— Begin THE RECORDS —
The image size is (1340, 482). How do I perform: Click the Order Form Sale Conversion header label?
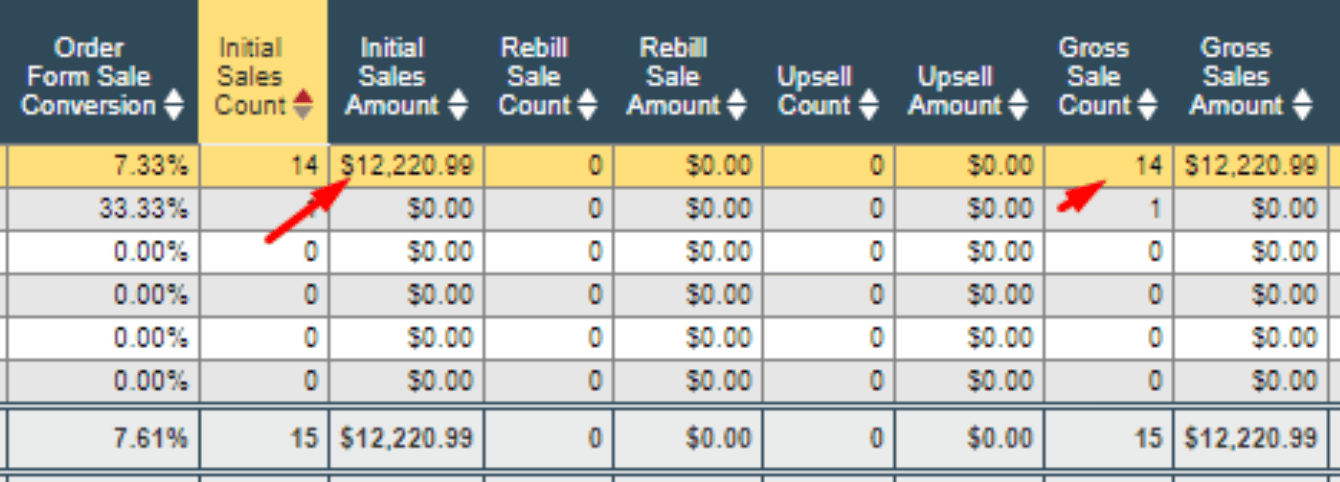point(89,76)
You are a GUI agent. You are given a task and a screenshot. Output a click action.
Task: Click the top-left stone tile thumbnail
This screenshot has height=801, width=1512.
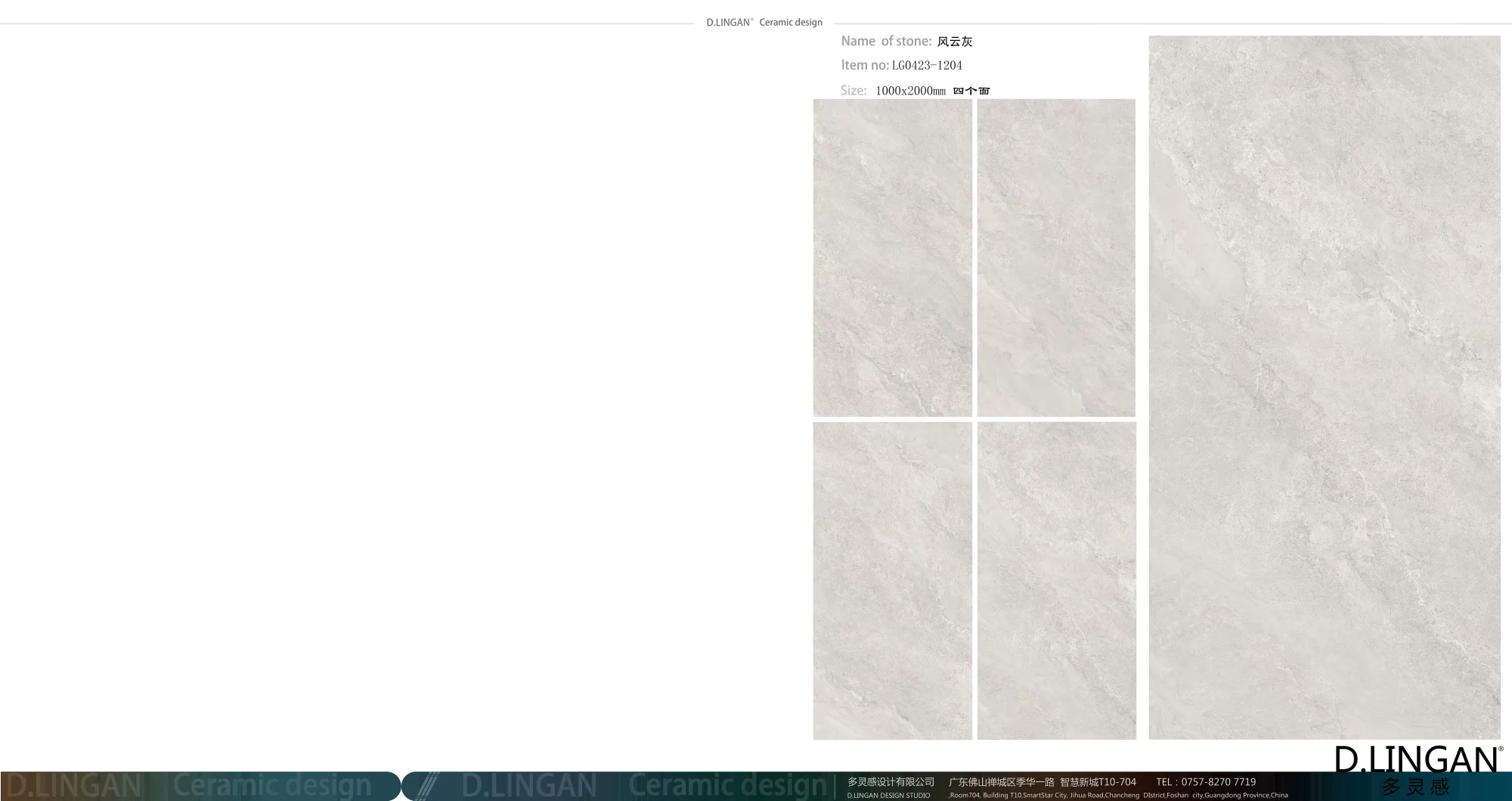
— End THE RECORDS —
▸ **TASK BRIEF**:
Rewrite all of the items above with every instance of "screenshot" changed to "screen capture" and everything else left the same, omitting the pictures.

▸ **WRITTEN SOLUTION**:
The image size is (1340, 482). How do I perform: Click the Order Form Sale Conversion header label?
point(89,76)
You are a GUI agent. You are given a task and a screen capture. Output a click action.
Task: Click the top-left stone tile thumbnail
This screen capture has height=801, width=1512.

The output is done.